* _Work required_
Please find every line in the records below that contains the word "computer", and copy it.

* _Material for this exercise_
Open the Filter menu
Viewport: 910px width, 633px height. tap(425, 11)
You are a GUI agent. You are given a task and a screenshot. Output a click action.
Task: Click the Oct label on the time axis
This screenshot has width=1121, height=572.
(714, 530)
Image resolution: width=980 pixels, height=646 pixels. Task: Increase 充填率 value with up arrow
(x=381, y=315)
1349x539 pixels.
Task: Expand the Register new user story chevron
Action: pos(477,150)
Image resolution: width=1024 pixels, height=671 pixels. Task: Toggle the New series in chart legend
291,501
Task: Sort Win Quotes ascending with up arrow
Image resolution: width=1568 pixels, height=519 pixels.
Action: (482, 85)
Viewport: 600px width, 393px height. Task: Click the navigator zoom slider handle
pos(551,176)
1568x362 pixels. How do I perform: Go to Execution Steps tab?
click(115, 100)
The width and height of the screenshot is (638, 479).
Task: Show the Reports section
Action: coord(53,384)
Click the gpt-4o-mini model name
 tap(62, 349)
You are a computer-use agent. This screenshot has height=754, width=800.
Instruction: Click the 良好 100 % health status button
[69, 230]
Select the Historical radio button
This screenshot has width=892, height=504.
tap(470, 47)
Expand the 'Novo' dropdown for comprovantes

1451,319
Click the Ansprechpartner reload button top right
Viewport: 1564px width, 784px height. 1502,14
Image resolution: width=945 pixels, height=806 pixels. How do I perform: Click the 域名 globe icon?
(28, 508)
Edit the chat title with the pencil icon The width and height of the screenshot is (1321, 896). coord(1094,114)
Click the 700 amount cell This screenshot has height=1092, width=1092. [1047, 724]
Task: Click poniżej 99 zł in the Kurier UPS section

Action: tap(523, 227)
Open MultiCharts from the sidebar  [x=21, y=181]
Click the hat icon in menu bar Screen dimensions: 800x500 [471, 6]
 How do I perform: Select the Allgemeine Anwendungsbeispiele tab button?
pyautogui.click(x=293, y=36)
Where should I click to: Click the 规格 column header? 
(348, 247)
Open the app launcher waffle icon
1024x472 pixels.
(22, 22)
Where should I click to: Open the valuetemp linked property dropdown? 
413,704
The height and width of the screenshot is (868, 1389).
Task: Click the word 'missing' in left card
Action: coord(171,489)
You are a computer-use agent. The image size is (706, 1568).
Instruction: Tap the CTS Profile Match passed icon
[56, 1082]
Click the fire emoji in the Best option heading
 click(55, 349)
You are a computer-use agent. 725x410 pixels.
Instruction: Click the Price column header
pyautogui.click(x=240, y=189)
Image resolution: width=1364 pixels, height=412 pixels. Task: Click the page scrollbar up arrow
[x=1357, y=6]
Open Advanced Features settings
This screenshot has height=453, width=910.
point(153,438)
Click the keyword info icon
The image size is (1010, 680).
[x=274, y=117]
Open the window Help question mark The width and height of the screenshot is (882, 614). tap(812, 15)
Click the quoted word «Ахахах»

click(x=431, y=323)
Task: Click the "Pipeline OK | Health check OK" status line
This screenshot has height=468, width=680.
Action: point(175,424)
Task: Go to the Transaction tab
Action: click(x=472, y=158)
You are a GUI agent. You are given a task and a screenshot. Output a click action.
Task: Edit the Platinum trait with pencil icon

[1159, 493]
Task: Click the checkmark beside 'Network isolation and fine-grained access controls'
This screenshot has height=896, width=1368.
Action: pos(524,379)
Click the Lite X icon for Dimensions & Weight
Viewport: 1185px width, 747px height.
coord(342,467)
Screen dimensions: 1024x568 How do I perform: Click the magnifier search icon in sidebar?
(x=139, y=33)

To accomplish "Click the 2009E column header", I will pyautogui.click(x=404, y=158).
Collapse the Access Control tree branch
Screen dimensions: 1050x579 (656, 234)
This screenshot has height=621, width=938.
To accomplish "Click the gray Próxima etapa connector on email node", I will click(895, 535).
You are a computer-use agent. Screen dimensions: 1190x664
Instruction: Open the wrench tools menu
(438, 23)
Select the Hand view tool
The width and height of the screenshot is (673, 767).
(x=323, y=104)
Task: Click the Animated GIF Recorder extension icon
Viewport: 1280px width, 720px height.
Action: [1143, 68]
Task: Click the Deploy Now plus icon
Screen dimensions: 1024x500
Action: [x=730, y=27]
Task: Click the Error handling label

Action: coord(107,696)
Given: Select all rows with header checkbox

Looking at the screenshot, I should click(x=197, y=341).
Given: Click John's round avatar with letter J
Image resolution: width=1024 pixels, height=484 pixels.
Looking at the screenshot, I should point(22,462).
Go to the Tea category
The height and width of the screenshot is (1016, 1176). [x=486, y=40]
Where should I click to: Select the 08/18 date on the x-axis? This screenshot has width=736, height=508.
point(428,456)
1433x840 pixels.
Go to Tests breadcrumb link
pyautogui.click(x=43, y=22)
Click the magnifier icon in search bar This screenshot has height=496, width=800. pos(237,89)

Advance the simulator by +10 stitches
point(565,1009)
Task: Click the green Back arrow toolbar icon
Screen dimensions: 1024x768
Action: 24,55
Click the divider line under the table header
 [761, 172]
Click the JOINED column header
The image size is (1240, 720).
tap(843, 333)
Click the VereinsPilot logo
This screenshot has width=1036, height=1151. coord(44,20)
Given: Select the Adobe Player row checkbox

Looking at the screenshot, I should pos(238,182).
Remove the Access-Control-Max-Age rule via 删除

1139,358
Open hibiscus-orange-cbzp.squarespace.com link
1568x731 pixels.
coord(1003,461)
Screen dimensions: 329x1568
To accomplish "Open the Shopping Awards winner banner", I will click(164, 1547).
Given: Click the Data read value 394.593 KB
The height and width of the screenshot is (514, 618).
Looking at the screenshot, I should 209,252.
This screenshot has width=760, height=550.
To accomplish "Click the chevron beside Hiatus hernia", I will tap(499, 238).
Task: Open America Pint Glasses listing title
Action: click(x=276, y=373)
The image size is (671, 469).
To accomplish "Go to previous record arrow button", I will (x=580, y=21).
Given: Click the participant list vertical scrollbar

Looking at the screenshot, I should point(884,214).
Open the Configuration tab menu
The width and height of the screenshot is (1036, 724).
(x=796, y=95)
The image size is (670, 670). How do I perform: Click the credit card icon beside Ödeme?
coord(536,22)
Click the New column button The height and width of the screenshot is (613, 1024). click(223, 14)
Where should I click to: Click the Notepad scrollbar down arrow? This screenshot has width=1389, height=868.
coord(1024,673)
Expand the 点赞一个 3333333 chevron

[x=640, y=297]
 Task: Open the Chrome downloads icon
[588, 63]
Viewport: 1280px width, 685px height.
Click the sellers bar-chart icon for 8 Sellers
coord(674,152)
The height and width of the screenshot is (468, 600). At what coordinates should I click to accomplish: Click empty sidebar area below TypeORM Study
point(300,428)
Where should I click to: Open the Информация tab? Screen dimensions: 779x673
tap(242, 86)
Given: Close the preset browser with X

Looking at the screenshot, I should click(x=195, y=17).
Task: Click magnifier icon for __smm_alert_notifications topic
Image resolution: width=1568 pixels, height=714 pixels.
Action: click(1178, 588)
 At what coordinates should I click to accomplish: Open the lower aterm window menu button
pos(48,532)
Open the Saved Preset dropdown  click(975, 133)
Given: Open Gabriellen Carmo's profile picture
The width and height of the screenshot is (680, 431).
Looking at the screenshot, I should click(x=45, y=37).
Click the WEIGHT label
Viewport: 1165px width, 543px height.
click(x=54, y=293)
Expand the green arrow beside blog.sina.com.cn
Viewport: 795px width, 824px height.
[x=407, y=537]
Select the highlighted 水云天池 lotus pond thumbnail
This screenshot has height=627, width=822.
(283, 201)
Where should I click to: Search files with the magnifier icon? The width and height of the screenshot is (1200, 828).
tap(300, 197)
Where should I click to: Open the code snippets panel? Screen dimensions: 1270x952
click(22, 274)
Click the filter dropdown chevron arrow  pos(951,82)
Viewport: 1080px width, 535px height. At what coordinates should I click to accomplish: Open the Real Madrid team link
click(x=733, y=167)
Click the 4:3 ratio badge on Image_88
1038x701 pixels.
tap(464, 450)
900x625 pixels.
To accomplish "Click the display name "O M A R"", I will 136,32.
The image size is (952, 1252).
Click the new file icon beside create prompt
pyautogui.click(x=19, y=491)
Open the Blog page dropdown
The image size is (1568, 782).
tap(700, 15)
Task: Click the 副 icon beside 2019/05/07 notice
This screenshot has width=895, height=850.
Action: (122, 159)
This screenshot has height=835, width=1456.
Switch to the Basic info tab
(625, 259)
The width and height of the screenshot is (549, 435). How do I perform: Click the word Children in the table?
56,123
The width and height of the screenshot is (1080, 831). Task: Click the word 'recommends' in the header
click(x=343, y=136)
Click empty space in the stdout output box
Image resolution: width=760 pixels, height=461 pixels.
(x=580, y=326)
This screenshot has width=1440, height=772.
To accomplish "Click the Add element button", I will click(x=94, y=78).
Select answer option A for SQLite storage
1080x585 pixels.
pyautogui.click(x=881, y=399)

* _Answer box_
You are a computer-use agent. This screenshot has height=754, width=800.
You are a computer-use agent. The image size is (706, 1568).
You are a computer-use agent. 725x410 pixels.
You are a computer-use agent. Screen dimensions: 1190x664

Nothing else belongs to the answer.